Industry-Wide Pressures

Streaming companies have been under mounting pressure to justify soaring content budgets, sports rights deals, and technology infrastructure costs. Disney, Netflix, Max, and Apple have all raised prices in 2024–2025, signaling a broader industry move toward prioritizing average revenue per user over rapid subscriber growth.

For Disney, profitability in streaming has only just arrived after years of heavy losses, and higher per-subscriber revenue is essential to sustaining the business. Still, the combination of rising costs and political or reputational controversies, such as the Kimmel affair, risks accelerating churn.

But the price hikes may push some households to cut subscriptions, downgrade to ad-supported tiers, or switch between services depending on promotions. Disney’s decision to leave NFL+ pricing unchanged is likely a strategic attempt to keep its sports audience anchored even as other parts of the streaming package rise in cost.
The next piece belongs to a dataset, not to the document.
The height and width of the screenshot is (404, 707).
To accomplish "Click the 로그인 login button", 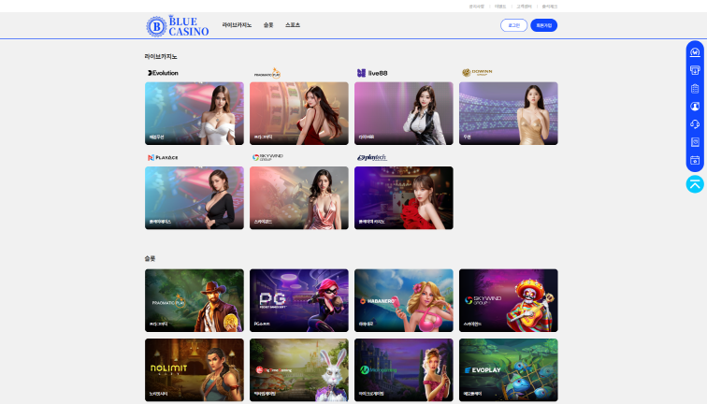I will (x=513, y=25).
However, the price hikes reflect both the company’s internal financial priorities and an industry-wide shift toward squeezing more revenue out of existing subscribers. But the timing — arriving in the wake of controversy at ABC — is expected to test customer loyalty.

With its ad-supported tier now more expensive than Netflix’s and HBO Max’s entry-level options, and its premium plan sitting in the middle of the pack, Disney is betting that brand strength, content breadth, and bundled value will outweigh consumer frustration over higher bills.